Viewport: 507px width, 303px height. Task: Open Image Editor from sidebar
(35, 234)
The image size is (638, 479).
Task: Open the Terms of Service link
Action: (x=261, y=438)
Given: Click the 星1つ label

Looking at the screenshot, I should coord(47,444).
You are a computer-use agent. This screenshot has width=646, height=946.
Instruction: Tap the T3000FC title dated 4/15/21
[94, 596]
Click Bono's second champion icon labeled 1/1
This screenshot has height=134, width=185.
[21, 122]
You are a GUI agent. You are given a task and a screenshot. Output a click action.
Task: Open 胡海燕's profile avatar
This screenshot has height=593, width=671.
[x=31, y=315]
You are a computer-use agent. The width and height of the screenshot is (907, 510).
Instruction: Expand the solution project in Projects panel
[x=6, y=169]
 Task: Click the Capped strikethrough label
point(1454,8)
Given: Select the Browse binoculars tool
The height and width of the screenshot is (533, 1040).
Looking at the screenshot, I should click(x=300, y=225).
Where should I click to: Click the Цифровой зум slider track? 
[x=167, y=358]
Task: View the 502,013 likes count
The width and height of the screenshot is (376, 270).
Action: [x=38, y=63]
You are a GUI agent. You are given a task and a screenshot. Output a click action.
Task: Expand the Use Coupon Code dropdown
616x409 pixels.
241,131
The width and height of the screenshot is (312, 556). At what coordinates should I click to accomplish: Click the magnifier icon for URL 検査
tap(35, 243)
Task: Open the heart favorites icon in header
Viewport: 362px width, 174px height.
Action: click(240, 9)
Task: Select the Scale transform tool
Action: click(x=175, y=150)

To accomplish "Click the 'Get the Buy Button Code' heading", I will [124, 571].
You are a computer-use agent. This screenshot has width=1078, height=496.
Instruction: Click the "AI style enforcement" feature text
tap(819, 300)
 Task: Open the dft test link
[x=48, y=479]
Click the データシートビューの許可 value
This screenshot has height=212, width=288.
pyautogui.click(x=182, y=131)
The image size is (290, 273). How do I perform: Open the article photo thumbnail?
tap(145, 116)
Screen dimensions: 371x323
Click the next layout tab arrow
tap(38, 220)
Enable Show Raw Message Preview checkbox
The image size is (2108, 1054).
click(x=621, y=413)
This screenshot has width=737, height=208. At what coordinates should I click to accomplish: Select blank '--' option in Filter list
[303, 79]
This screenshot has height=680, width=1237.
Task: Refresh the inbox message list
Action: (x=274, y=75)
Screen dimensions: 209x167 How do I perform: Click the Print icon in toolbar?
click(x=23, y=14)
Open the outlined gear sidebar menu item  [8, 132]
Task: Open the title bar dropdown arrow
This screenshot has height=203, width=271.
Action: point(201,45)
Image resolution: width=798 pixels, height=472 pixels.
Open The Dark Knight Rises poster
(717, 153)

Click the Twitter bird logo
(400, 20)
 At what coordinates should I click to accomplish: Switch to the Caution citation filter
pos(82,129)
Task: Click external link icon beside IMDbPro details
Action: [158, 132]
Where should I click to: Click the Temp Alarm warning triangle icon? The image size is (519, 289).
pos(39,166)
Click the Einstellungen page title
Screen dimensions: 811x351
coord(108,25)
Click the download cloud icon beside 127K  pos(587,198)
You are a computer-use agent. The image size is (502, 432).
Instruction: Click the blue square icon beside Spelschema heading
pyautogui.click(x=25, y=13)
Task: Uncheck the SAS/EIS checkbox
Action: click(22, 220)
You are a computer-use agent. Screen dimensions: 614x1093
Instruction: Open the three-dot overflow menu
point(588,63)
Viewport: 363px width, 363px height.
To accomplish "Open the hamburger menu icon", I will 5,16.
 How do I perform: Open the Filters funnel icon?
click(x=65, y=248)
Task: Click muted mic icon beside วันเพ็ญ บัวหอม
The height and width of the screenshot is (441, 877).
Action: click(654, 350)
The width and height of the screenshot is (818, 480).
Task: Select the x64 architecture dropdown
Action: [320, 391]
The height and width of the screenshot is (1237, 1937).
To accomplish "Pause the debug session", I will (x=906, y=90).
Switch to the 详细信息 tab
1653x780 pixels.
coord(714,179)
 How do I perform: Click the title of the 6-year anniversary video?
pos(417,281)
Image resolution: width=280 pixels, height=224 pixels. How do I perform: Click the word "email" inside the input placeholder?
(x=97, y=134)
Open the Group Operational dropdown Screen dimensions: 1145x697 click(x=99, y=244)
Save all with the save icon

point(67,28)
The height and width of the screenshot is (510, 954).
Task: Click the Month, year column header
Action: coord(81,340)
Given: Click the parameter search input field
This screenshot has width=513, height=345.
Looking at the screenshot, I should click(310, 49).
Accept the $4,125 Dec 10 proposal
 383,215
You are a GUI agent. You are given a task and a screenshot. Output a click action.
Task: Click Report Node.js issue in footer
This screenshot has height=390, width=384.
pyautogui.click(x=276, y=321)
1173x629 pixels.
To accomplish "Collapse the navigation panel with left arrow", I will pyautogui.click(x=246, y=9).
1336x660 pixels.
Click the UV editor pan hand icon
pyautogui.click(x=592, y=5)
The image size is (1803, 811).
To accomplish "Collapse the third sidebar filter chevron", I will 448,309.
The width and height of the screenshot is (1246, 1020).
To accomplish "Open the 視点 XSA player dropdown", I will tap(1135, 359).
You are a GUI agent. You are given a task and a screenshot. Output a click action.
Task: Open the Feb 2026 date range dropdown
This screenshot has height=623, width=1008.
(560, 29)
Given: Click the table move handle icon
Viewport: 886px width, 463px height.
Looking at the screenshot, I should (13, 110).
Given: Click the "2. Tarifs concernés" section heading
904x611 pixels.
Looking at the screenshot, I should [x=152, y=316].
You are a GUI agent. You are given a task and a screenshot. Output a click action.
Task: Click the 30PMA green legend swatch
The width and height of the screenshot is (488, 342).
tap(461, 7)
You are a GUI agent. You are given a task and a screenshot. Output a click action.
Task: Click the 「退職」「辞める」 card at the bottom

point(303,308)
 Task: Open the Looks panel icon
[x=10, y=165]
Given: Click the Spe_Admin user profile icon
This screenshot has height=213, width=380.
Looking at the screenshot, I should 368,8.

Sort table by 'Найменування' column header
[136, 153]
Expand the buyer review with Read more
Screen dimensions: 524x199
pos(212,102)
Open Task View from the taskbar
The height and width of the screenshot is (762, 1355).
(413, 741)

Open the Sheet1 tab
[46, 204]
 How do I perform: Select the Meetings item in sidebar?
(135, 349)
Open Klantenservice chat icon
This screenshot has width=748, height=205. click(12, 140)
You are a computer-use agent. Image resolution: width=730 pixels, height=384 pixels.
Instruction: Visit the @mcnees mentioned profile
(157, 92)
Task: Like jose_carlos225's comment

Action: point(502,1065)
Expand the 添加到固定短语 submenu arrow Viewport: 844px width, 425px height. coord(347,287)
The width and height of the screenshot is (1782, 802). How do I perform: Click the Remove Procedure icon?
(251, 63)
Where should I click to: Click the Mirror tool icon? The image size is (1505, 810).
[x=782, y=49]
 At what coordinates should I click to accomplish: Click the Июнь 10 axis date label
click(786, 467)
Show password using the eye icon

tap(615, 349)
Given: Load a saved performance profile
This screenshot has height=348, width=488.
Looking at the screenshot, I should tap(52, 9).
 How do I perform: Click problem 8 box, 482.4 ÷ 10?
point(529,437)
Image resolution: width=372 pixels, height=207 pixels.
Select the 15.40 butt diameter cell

### TASK INSTRUCTIONS
Could you copy all of the entries above, line for line, without changing anything?

### FULL OUTPUT
Viewport: 507px width, 303px height. Task: Open Image Editor from sidebar
(35, 234)
The image size is (638, 479).
Task: Open the Terms of Service link
Action: (x=261, y=438)
Given: Click the 星1つ label

Looking at the screenshot, I should coord(47,444).
You are a computer-use agent. This screenshot has width=646, height=946.
Instruction: Tap the T3000FC title dated 4/15/21
[94, 596]
Click Bono's second champion icon labeled 1/1
This screenshot has height=134, width=185.
[21, 122]
You are a GUI agent. You are given a task and a screenshot. Output a click action.
Task: Open 胡海燕's profile avatar
This screenshot has height=593, width=671.
[x=31, y=315]
You are a computer-use agent. The width and height of the screenshot is (907, 510).
Instruction: Expand the solution project in Projects panel
[x=6, y=169]
 Task: Click the Capped strikethrough label
point(1454,8)
Given: Select the Browse binoculars tool
The height and width of the screenshot is (533, 1040).
Looking at the screenshot, I should click(x=300, y=225).
Where should I click to: Click the Цифровой зум slider track? 
[x=167, y=358]
Task: View the 502,013 likes count
The width and height of the screenshot is (376, 270).
Action: [x=38, y=63]
You are a GUI agent. You are given a task and a screenshot. Output a click action.
Task: Expand the Use Coupon Code dropdown
616x409 pixels.
241,131
The width and height of the screenshot is (312, 556). At what coordinates should I click to accomplish: Click the magnifier icon for URL 検査
tap(35, 243)
Task: Open the heart favorites icon in header
Viewport: 362px width, 174px height.
Action: click(240, 9)
Task: Select the Scale transform tool
Action: click(x=175, y=150)

To accomplish "Click the 'Get the Buy Button Code' heading", I will [124, 571].
You are a computer-use agent. This screenshot has width=1078, height=496.
Instruction: Click the "AI style enforcement" feature text
tap(819, 300)
 Task: Open the dft test link
[x=48, y=479]
Click the データシートビューの許可 value
This screenshot has height=212, width=288.
pyautogui.click(x=182, y=131)
The image size is (290, 273). How do I perform: Open the article photo thumbnail?
tap(145, 116)
Screen dimensions: 371x323
Click the next layout tab arrow
tap(38, 220)
Enable Show Raw Message Preview checkbox
The image size is (2108, 1054).
click(x=621, y=413)
This screenshot has width=737, height=208. At what coordinates should I click to accomplish: Select blank '--' option in Filter list
[303, 79]
This screenshot has height=680, width=1237.
Task: Refresh the inbox message list
Action: (x=274, y=75)
Screen dimensions: 209x167 How do I perform: Click the Print icon in toolbar?
click(x=23, y=14)
Open the outlined gear sidebar menu item  [8, 132]
Task: Open the title bar dropdown arrow
This screenshot has height=203, width=271.
Action: point(201,45)
Image resolution: width=798 pixels, height=472 pixels.
Open The Dark Knight Rises poster
(717, 153)

Click the Twitter bird logo
(400, 20)
 At what coordinates should I click to accomplish: Switch to the Caution citation filter
pos(82,129)
Task: Click external link icon beside IMDbPro details
Action: [158, 132]
Where should I click to: Click the Temp Alarm warning triangle icon? The image size is (519, 289).
pos(39,166)
Click the Einstellungen page title
Screen dimensions: 811x351
coord(108,25)
Click the download cloud icon beside 127K  pos(587,198)
You are a computer-use agent. The image size is (502, 432).
Instruction: Click the blue square icon beside Spelschema heading
pyautogui.click(x=25, y=13)
Task: Uncheck the SAS/EIS checkbox
Action: click(22, 220)
You are a computer-use agent. Screen dimensions: 614x1093
Instruction: Open the three-dot overflow menu
point(588,63)
Viewport: 363px width, 363px height.
To accomplish "Open the hamburger menu icon", I will 5,16.
 How do I perform: Open the Filters funnel icon?
click(x=65, y=248)
Task: Click muted mic icon beside วันเพ็ญ บัวหอม
The height and width of the screenshot is (441, 877).
Action: click(654, 350)
The width and height of the screenshot is (818, 480).
Task: Select the x64 architecture dropdown
Action: [320, 391]
The height and width of the screenshot is (1237, 1937).
To accomplish "Pause the debug session", I will (x=906, y=90).
Switch to the 详细信息 tab
1653x780 pixels.
coord(714,179)
 How do I perform: Click the title of the 6-year anniversary video?
pos(417,281)
Image resolution: width=280 pixels, height=224 pixels. How do I perform: Click the word "email" inside the input placeholder?
(x=97, y=134)
Open the Group Operational dropdown Screen dimensions: 1145x697 click(x=99, y=244)
Save all with the save icon

point(67,28)
The height and width of the screenshot is (510, 954).
Task: Click the Month, year column header
Action: coord(81,340)
Given: Click the parameter search input field
This screenshot has width=513, height=345.
Looking at the screenshot, I should click(310, 49).
Accept the $4,125 Dec 10 proposal
 383,215
You are a GUI agent. You are given a task and a screenshot. Output a click action.
Task: Click Report Node.js issue in footer
This screenshot has height=390, width=384.
pyautogui.click(x=276, y=321)
1173x629 pixels.
To accomplish "Collapse the navigation panel with left arrow", I will pyautogui.click(x=246, y=9).
1336x660 pixels.
Click the UV editor pan hand icon
pyautogui.click(x=592, y=5)
The image size is (1803, 811).
To accomplish "Collapse the third sidebar filter chevron", I will 448,309.
The width and height of the screenshot is (1246, 1020).
To accomplish "Open the 視点 XSA player dropdown", I will tap(1135, 359).
You are a GUI agent. You are given a task and a screenshot. Output a click action.
Task: Open the Feb 2026 date range dropdown
This screenshot has height=623, width=1008.
(560, 29)
Given: Click the table move handle icon
Viewport: 886px width, 463px height.
Looking at the screenshot, I should (13, 110).
Given: Click the "2. Tarifs concernés" section heading
904x611 pixels.
Looking at the screenshot, I should [x=152, y=316].
You are a GUI agent. You are given a task and a screenshot. Output a click action.
Task: Click the 30PMA green legend swatch
The width and height of the screenshot is (488, 342).
tap(461, 7)
You are a GUI agent. You are given a task and a screenshot. Output a click action.
Task: Click the 「退職」「辞める」 card at the bottom

point(303,308)
 Task: Open the Looks panel icon
[x=10, y=165]
Given: Click the Spe_Admin user profile icon
This screenshot has height=213, width=380.
Looking at the screenshot, I should 368,8.

Sort table by 'Найменування' column header
[136, 153]
Expand the buyer review with Read more
Screen dimensions: 524x199
pos(212,102)
Open Task View from the taskbar
The height and width of the screenshot is (762, 1355).
(413, 741)

Open the Sheet1 tab
[46, 204]
 How do I perform: Select the Meetings item in sidebar?
(135, 349)
Open Klantenservice chat icon
This screenshot has width=748, height=205. click(12, 140)
You are a computer-use agent. Image resolution: width=730 pixels, height=384 pixels.
Instruction: Visit the @mcnees mentioned profile
(157, 92)
Task: Like jose_carlos225's comment

Action: point(502,1065)
Expand the 添加到固定短语 submenu arrow Viewport: 844px width, 425px height. coord(347,287)
The width and height of the screenshot is (1782, 802). How do I perform: Click the Remove Procedure icon?
(251, 63)
Where should I click to: Click the Mirror tool icon? The image size is (1505, 810).
[x=782, y=49]
 At what coordinates should I click to accomplish: Click the Июнь 10 axis date label
click(786, 467)
Show password using the eye icon

tap(615, 349)
Given: Load a saved performance profile
This screenshot has height=348, width=488.
Looking at the screenshot, I should tap(52, 9).
 How do I perform: Click problem 8 box, 482.4 ÷ 10?
point(529,437)
Image resolution: width=372 pixels, height=207 pixels.
Select the 15.40 butt diameter cell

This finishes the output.